HOW TO BUILD A NATIVE AMERICAN ART EXHIBITION?

(13/07/2023)


Léa Toulouse Florentin has worked in the arts for over ten years in Canada, the United States, the United Kingdom, and France. She obtained a Masters in Critical and Curatorial Studies and a Bachelor of Arts in Art History and First Nations Studies at the University of British Columbia in Vancouver, Canada. She worked in museums, galleries, universities, and start-ups to develop her career in the art market all over the world. One of her accomplishments was to curate an exhibition at Winsor Gallery in Vancouver, Canada, featuring six contemporary First Nations women artists with a focus on Indigenous matriarchy, also the subject of her academic research. Today she works directly within the art market in the world of online contemporary art sales in Paris.

Conference : How to build a Native American art exhibition?
June 30, 2022 - 11.30AM at Sorbonne University Pierre and Marie Curie Campus.
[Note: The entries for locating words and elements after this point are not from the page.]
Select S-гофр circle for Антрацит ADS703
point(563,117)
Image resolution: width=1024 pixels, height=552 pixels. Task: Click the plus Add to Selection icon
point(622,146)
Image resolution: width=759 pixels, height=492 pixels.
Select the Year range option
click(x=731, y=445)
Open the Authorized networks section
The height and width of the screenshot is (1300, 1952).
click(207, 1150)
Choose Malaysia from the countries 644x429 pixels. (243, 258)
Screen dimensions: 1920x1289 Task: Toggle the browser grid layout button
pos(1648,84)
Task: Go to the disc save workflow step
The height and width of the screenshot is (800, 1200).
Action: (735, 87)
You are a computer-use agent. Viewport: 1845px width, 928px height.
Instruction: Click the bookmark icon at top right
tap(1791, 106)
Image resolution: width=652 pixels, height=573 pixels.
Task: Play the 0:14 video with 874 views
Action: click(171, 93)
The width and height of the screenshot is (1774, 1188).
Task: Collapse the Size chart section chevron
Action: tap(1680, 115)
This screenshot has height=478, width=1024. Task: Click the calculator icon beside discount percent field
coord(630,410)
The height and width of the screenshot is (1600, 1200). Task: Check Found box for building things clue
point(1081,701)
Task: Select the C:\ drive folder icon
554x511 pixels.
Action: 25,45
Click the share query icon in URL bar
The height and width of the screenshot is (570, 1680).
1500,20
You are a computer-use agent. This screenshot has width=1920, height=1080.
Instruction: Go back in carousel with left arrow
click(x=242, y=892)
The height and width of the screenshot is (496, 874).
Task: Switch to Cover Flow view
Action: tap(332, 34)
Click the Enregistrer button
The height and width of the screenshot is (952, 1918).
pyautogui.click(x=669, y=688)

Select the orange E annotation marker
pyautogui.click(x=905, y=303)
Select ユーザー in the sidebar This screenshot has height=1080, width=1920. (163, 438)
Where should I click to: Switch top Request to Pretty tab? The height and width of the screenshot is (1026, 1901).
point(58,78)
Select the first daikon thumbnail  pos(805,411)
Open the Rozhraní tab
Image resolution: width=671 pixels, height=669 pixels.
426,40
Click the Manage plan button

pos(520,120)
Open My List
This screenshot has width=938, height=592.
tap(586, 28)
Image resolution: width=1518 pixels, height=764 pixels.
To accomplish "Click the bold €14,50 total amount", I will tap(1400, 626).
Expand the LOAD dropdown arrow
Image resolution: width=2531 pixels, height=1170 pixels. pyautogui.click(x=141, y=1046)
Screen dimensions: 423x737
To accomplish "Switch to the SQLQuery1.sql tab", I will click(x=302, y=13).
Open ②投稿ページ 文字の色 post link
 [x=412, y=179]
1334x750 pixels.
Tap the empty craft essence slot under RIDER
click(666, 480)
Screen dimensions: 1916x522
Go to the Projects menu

The aim of this talk is to illustrate, in detail, each part of the process of mounting an exhibition with a focus on Indigenous contemporary art as the subject. Starting with the initial concept, to the research and development of an exhibition. Through the work of the artists featured in my research and my selection of accompanying postcolonial scholarship I hope to raise questions about the role of Indigenous women in decolonization and self-determination, and the discourses surrounding these theories and praxes in a contemporary context. This will be carried out by looking at the artists through a particular framework that consists firstly of a matriarchal and sovereign lens, secondly through cultural resurgence, and thirdly through the act of art and exhibition creation as a political performance. The exhibition process, from start to finish, plays an integral role in the construction of an exhibition and the way the content is portrayed.